Brooks, a contributing opinion writer, is the president of the American
Enterprise Institute.
APRIL 17, 2014
WHAT can
Washington, D.C., learn from a Buddhist monk?
In early 2013,
I traveled with two colleagues to Dharamsala, India, to meet with the Dalai
Lama. His Holiness has lived there since being driven from his Tibetan homeland
by the Chinese government in 1959. From his outpost in the Himalayan foothills,
he anchored the Tibetan government until 2011 and continues to serve as a
spiritual shepherd for hundreds of millions of people, Buddhists and
non-Buddhists alike.
Very early one
morning during the visit, I was invited to meditate with the monks. About an
hour had passed when hunger pangs began, but I worked hard to ignore them. It
seemed to me that such earthly concerns had no place in the superconscious
atmosphere of the monastery.
Incorrect. Not
a minute later, a basket of freshly baked bread made its way down the silent
line, followed by a jar of peanut butter with a single knife. We ate breakfast
in silence, and resumed our meditation. This, I soon learned, is the Dalai Lama
in a nutshell: transcendence and pragmatism together. Higher consciousness and
utter practicality rolled into one.
That same
duality was on display in February when the Dalai Lama joined a two-day
summit at my institution, the American Enterprise Institute.
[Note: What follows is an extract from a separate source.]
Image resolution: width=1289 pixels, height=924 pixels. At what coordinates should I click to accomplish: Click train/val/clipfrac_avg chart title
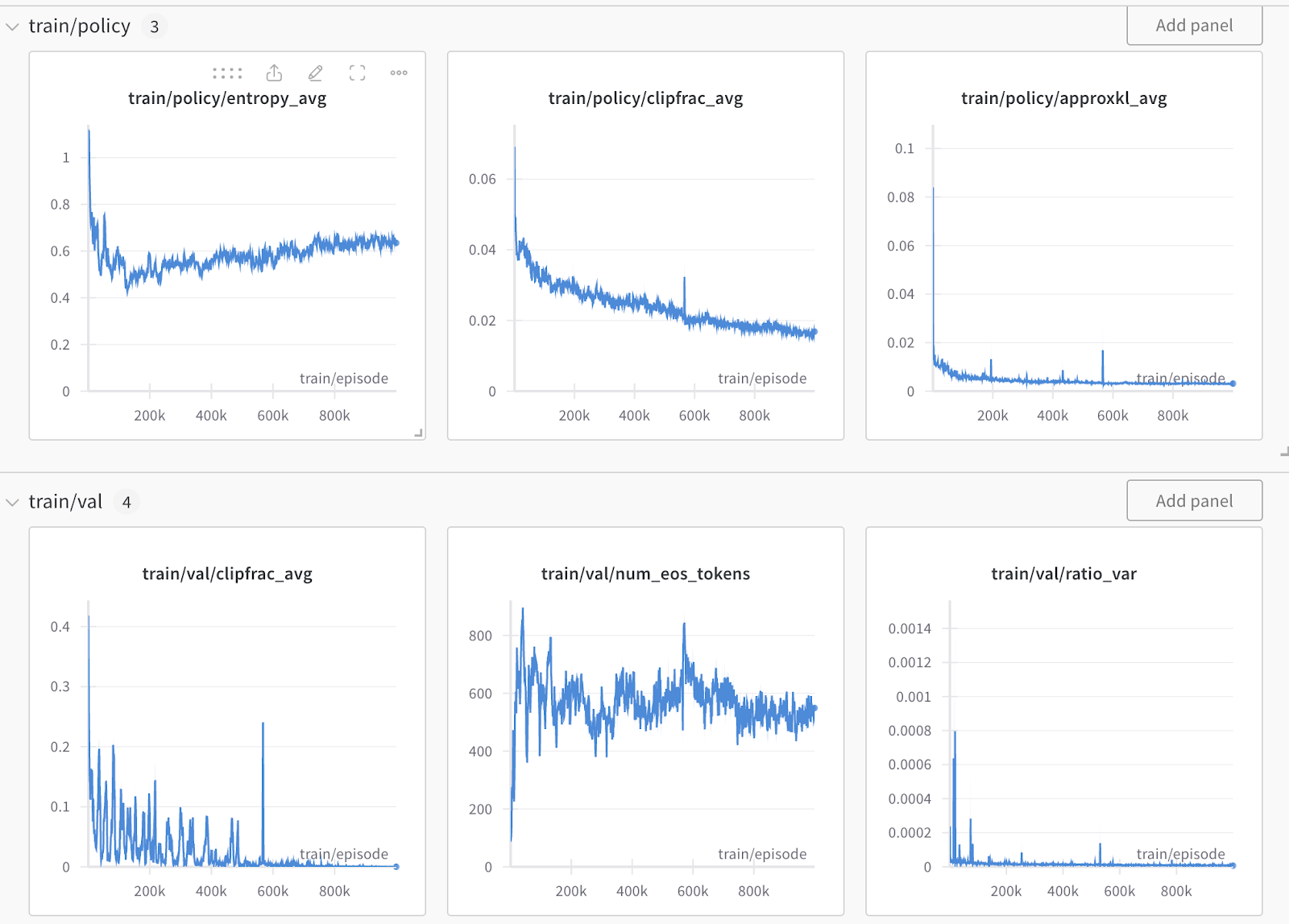tap(227, 574)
At
first, his visit caused confusion. Some people couldn’t imagine why he would
visit us; as Vanity Fair asked in a headline, “Why Was the
Dalai Lama Hanging Out with the Right-Wing American Enterprise Institute?”
There was no dissonance,
though, because the Dalai Lama’s teaching defies freighted ideological labels.
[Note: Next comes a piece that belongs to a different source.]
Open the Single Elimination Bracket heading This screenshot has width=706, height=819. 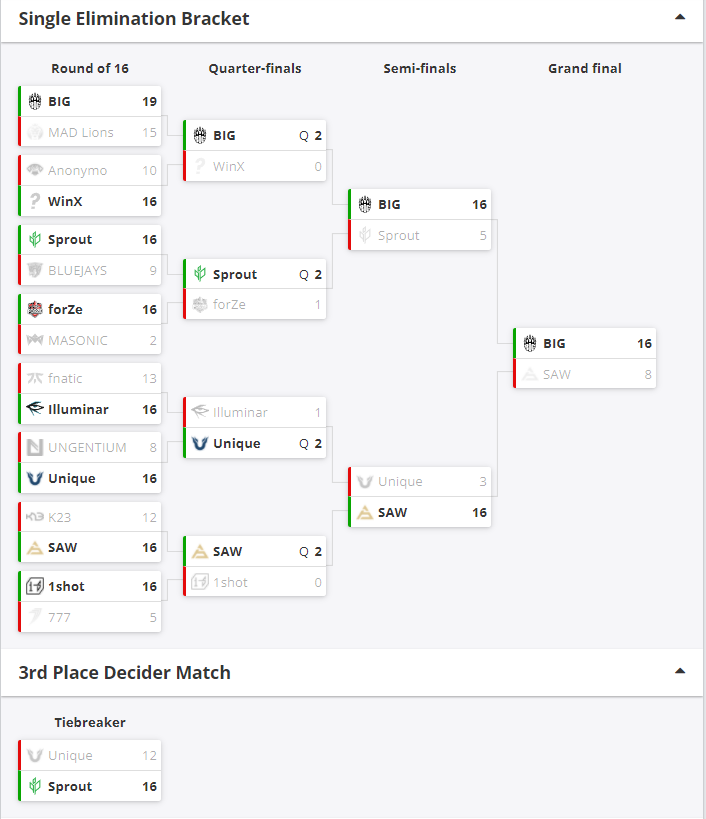(x=134, y=19)
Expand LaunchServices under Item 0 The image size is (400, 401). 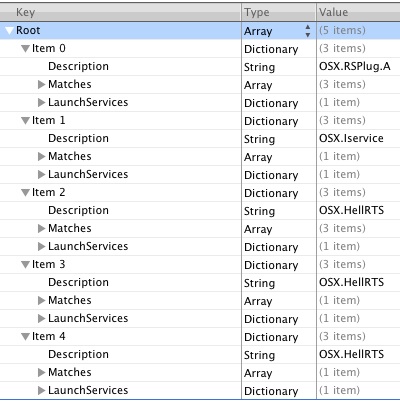(41, 102)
During our discussions, he returned over and over to two practical yet
transcendent points. First, his secret to human flourishing is the development
of every individual. In his own words: “Where does a happy world start? From
government? No. From United Nations? No. From individual.”
But his second
message made it abundantly clear that he did not advocate an
every-man-for-himself economy. He insisted that while free enterprise could be
a blessing, it was not guaranteed to be so. Markets are instrumental, not
intrinsic, for human flourishing. As with any tool, wielding capitalism for
good requires deep moral awareness. Only activities motivated by a concern for
others’ well-being, he declared, could be truly “constructive.”
Tibetan
Buddhists actually count wealth among the four factors in a happy life, along
with worldly satisfaction, spirituality and enlightenment. Money per se is not
evil. For the Dalai Lama, the key question is whether “we utilize our favorable
circumstances, such as our good health or wealth, in positive ways, in helping
others.” There is much for Americans to absorb here. Advocates of free
enterprise must remember that the system’s moral core is neither profits nor
efficiency. It is creating opportunity for individuals who need it the most.
Historically,
free enterprise has done this to astonishing effect. In a remarkable paper, Maxim Pinkovskiy of M.I.T.
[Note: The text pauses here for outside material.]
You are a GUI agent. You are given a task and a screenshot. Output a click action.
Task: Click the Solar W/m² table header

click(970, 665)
and Xavier Sala-i-Martin of Columbia University calculate that the fraction of
the world’s population living on a dollar a day — after adjusting for inflation
— plummeted by 80 percent between 1970 and 2006. This is history’s greatest
antipoverty achievement.
But while free
enterprise keeps expanding globally, its success may be faltering in the United
States. According to research from Pew’s Economic Mobility Project,
men in their 30s in 2004 were earning 12 percent less in real terms than their
fathers’ generation at the same point in their lives. That was before the
financial crisis, the Great Recession, and years of federal policies that have
done a great deal for the wealthy and well-connected but little to lift up the
bottom half.
The solution
does not lie in the dubious “fair share” class-baiting of politicians. We need
to combine an effective, reliable safety net for the poor with a hard look at
modern barriers to upward mobility. That means attacking cronyism that protects
the well-connected. It means lifting poor children out of ineffective schools
that leave them unable to compete. It entails pruning back outmoded licensing
laws that restrain low-income entrepreneurs. And it means creating real
solutions — not just proposing market distortions — for people who cannot find
jobs that pay enough to support their families.
In other words,
Washington needs to be more like the Dalai Lama. Without abandoning principles,
we need practical policies based on moral empathy. Tackling these issues may
offend entrenched interests, but this is immaterial. It must be done. And
temporary political discomfort pales in comparison with the suffering that
vulnerable people bear every day.
At one point in
our summit, I deviated from the suffering of the poor and queried the Dalai
Lama about discomfort in his own life. “Your Holiness,” I asked, “what gives
you suffering?” I expected something quotably profound, perhaps about the loss
of his homeland. Instead, he thought for a moment, loosened his maroon robe
slightly, and once again married the practical with the rhapsodic. “Right now,”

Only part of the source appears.